Stored data entries

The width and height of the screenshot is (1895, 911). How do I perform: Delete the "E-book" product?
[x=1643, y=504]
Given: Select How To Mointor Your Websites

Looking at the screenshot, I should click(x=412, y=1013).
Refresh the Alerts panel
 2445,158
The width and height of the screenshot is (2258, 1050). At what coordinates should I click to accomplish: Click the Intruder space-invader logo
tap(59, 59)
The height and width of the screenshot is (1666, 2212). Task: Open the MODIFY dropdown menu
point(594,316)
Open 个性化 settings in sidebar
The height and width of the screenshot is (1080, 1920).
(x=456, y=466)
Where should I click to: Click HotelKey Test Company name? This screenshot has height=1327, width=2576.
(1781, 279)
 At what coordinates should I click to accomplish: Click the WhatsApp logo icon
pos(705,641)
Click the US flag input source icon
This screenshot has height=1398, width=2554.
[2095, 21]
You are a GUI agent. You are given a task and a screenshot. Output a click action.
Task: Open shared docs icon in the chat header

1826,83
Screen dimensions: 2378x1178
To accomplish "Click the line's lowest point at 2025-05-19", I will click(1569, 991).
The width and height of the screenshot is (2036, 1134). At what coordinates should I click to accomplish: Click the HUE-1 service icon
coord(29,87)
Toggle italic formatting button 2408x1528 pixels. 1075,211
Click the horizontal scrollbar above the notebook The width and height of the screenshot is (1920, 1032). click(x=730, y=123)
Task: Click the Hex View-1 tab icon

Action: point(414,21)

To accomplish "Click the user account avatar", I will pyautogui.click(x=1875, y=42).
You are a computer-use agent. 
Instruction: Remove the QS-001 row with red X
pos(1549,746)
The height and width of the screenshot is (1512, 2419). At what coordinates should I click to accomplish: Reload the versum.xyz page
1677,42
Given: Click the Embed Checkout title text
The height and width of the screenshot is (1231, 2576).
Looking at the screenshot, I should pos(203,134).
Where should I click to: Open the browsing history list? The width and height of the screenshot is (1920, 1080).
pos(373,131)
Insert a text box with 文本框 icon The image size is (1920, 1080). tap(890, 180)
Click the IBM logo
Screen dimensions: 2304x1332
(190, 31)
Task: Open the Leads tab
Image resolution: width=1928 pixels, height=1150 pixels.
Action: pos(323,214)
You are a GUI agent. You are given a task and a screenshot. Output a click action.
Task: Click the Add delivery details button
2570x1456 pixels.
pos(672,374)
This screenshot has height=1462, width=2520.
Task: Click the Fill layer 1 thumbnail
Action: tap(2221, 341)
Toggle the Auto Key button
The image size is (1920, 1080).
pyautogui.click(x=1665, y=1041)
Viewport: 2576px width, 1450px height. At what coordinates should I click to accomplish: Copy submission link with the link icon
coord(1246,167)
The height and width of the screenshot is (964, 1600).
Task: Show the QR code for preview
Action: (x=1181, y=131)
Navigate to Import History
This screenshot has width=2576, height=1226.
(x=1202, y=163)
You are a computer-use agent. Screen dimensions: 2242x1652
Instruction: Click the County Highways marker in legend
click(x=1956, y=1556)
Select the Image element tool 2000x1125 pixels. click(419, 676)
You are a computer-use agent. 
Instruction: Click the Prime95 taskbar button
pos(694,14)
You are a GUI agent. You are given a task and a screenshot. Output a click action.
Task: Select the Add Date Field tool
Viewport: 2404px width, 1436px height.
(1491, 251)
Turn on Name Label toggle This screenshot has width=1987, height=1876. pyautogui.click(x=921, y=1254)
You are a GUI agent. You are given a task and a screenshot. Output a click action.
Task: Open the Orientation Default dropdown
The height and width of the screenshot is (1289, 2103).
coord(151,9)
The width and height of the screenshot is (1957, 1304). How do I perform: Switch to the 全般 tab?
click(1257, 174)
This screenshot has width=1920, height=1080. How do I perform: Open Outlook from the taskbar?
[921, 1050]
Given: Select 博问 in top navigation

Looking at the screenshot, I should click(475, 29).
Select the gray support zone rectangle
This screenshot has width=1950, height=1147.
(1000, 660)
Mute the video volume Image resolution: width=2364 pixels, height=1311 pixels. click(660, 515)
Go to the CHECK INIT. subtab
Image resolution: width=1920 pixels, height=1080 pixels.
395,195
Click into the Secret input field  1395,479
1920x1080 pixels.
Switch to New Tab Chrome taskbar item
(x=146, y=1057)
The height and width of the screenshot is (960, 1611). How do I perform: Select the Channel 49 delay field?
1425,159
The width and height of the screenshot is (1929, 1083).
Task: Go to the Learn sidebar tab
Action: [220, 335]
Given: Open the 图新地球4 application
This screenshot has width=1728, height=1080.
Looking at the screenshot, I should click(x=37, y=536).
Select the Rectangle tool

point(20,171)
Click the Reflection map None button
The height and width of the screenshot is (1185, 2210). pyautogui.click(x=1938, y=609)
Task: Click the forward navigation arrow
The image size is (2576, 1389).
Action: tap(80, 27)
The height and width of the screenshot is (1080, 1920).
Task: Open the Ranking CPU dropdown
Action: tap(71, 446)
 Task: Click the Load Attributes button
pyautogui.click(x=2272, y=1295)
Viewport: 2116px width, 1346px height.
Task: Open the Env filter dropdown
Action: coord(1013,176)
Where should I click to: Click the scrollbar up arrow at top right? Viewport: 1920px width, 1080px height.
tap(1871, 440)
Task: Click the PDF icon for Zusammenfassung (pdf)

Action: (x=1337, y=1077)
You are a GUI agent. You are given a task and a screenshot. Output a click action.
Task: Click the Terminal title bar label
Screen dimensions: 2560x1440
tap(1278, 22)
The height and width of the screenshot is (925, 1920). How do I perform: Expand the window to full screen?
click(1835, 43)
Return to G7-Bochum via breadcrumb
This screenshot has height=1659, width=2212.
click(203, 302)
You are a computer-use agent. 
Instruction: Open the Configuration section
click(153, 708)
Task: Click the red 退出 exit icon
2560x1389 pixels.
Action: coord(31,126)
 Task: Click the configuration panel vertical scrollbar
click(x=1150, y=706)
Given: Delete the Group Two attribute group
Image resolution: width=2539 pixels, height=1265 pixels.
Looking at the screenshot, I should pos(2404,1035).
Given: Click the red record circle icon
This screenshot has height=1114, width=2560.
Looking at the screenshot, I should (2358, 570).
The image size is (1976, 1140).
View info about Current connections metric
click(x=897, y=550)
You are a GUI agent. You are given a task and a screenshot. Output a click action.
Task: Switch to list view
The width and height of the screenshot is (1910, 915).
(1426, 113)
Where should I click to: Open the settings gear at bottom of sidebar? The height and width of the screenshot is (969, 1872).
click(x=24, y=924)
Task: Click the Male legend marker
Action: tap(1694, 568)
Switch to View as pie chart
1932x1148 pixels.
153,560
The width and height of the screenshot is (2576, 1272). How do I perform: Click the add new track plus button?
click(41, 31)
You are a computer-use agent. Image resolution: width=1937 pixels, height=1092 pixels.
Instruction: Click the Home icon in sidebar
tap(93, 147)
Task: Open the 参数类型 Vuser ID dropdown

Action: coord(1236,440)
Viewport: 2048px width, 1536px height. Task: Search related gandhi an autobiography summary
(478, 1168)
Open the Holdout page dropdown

* **TASK DIRECTIONS**
Would you reproduce every record above exactly as it appears?

* **EXERCISE OUTPUT**
The width and height of the screenshot is (1895, 911). How do I perform: Delete the "E-book" product?
[x=1643, y=504]
Given: Select How To Mointor Your Websites

Looking at the screenshot, I should click(x=412, y=1013).
Refresh the Alerts panel
 2445,158
The width and height of the screenshot is (2258, 1050). At what coordinates should I click to accomplish: Click the Intruder space-invader logo
tap(59, 59)
The height and width of the screenshot is (1666, 2212). Task: Open the MODIFY dropdown menu
point(594,316)
Open 个性化 settings in sidebar
The height and width of the screenshot is (1080, 1920).
(x=456, y=466)
Where should I click to: Click HotelKey Test Company name? This screenshot has height=1327, width=2576.
(1781, 279)
 At what coordinates should I click to accomplish: Click the WhatsApp logo icon
pos(705,641)
Click the US flag input source icon
This screenshot has height=1398, width=2554.
[2095, 21]
You are a GUI agent. You are given a task and a screenshot. Output a click action.
Task: Open shared docs icon in the chat header

1826,83
Screen dimensions: 2378x1178
To accomplish "Click the line's lowest point at 2025-05-19", I will click(1569, 991).
The width and height of the screenshot is (2036, 1134). At what coordinates should I click to accomplish: Click the HUE-1 service icon
coord(29,87)
Toggle italic formatting button 2408x1528 pixels. 1075,211
Click the horizontal scrollbar above the notebook The width and height of the screenshot is (1920, 1032). click(x=730, y=123)
Task: Click the Hex View-1 tab icon

Action: point(414,21)

To accomplish "Click the user account avatar", I will pyautogui.click(x=1875, y=42).
You are a computer-use agent. 
Instruction: Remove the QS-001 row with red X
pos(1549,746)
The height and width of the screenshot is (1512, 2419). At what coordinates should I click to accomplish: Reload the versum.xyz page
1677,42
Given: Click the Embed Checkout title text
The height and width of the screenshot is (1231, 2576).
Looking at the screenshot, I should pos(203,134).
Where should I click to: Open the browsing history list? The width and height of the screenshot is (1920, 1080).
pos(373,131)
Insert a text box with 文本框 icon The image size is (1920, 1080). tap(890, 180)
Click the IBM logo
Screen dimensions: 2304x1332
(190, 31)
Task: Open the Leads tab
Image resolution: width=1928 pixels, height=1150 pixels.
Action: pos(323,214)
You are a GUI agent. You are given a task and a screenshot. Output a click action.
Task: Click the Add delivery details button
2570x1456 pixels.
pos(672,374)
This screenshot has height=1462, width=2520.
Task: Click the Fill layer 1 thumbnail
Action: tap(2221, 341)
Toggle the Auto Key button
The image size is (1920, 1080).
pyautogui.click(x=1665, y=1041)
Viewport: 2576px width, 1450px height. At what coordinates should I click to accomplish: Copy submission link with the link icon
coord(1246,167)
The height and width of the screenshot is (964, 1600).
Task: Show the QR code for preview
Action: (x=1181, y=131)
Navigate to Import History
This screenshot has width=2576, height=1226.
(x=1202, y=163)
You are a computer-use agent. Screen dimensions: 2242x1652
Instruction: Click the County Highways marker in legend
click(x=1956, y=1556)
Select the Image element tool 2000x1125 pixels. click(419, 676)
You are a computer-use agent. 
Instruction: Click the Prime95 taskbar button
pos(694,14)
You are a GUI agent. You are given a task and a screenshot. Output a click action.
Task: Select the Add Date Field tool
Viewport: 2404px width, 1436px height.
(1491, 251)
Turn on Name Label toggle This screenshot has width=1987, height=1876. pyautogui.click(x=921, y=1254)
You are a GUI agent. You are given a task and a screenshot. Output a click action.
Task: Open the Orientation Default dropdown
The height and width of the screenshot is (1289, 2103).
coord(151,9)
The width and height of the screenshot is (1957, 1304). How do I perform: Switch to the 全般 tab?
click(1257, 174)
This screenshot has width=1920, height=1080. How do I perform: Open Outlook from the taskbar?
[921, 1050]
Given: Select 博问 in top navigation

Looking at the screenshot, I should click(475, 29).
Select the gray support zone rectangle
This screenshot has width=1950, height=1147.
(1000, 660)
Mute the video volume Image resolution: width=2364 pixels, height=1311 pixels. click(660, 515)
Go to the CHECK INIT. subtab
Image resolution: width=1920 pixels, height=1080 pixels.
395,195
Click into the Secret input field  1395,479
1920x1080 pixels.
Switch to New Tab Chrome taskbar item
(x=146, y=1057)
The height and width of the screenshot is (960, 1611). How do I perform: Select the Channel 49 delay field?
1425,159
The width and height of the screenshot is (1929, 1083).
Task: Go to the Learn sidebar tab
Action: [220, 335]
Given: Open the 图新地球4 application
This screenshot has width=1728, height=1080.
Looking at the screenshot, I should click(x=37, y=536).
Select the Rectangle tool

point(20,171)
Click the Reflection map None button
The height and width of the screenshot is (1185, 2210). pyautogui.click(x=1938, y=609)
Task: Click the forward navigation arrow
The image size is (2576, 1389).
Action: tap(80, 27)
The height and width of the screenshot is (1080, 1920).
Task: Open the Ranking CPU dropdown
Action: tap(71, 446)
 Task: Click the Load Attributes button
pyautogui.click(x=2272, y=1295)
Viewport: 2116px width, 1346px height.
Task: Open the Env filter dropdown
Action: coord(1013,176)
Where should I click to: Click the scrollbar up arrow at top right? Viewport: 1920px width, 1080px height.
tap(1871, 440)
Task: Click the PDF icon for Zusammenfassung (pdf)

Action: (x=1337, y=1077)
You are a GUI agent. You are given a task and a screenshot. Output a click action.
Task: Click the Terminal title bar label
Screen dimensions: 2560x1440
tap(1278, 22)
The height and width of the screenshot is (925, 1920). How do I perform: Expand the window to full screen?
click(1835, 43)
Return to G7-Bochum via breadcrumb
This screenshot has height=1659, width=2212.
click(203, 302)
You are a computer-use agent. 
Instruction: Open the Configuration section
click(153, 708)
Task: Click the red 退出 exit icon
2560x1389 pixels.
Action: coord(31,126)
 Task: Click the configuration panel vertical scrollbar
click(x=1150, y=706)
Given: Delete the Group Two attribute group
Image resolution: width=2539 pixels, height=1265 pixels.
Looking at the screenshot, I should pos(2404,1035).
Given: Click the red record circle icon
This screenshot has height=1114, width=2560.
Looking at the screenshot, I should (2358, 570).
The image size is (1976, 1140).
View info about Current connections metric
click(x=897, y=550)
You are a GUI agent. You are given a task and a screenshot. Output a click action.
Task: Switch to list view
The width and height of the screenshot is (1910, 915).
(1426, 113)
Where should I click to: Open the settings gear at bottom of sidebar? The height and width of the screenshot is (969, 1872).
click(x=24, y=924)
Task: Click the Male legend marker
Action: tap(1694, 568)
Switch to View as pie chart
1932x1148 pixels.
153,560
The width and height of the screenshot is (2576, 1272). How do I perform: Click the add new track plus button?
click(41, 31)
You are a computer-use agent. Image resolution: width=1937 pixels, height=1092 pixels.
Instruction: Click the Home icon in sidebar
tap(93, 147)
Task: Open the 参数类型 Vuser ID dropdown

Action: coord(1236,440)
Viewport: 2048px width, 1536px height. Task: Search related gandhi an autobiography summary
(478, 1168)
Open the Holdout page dropdown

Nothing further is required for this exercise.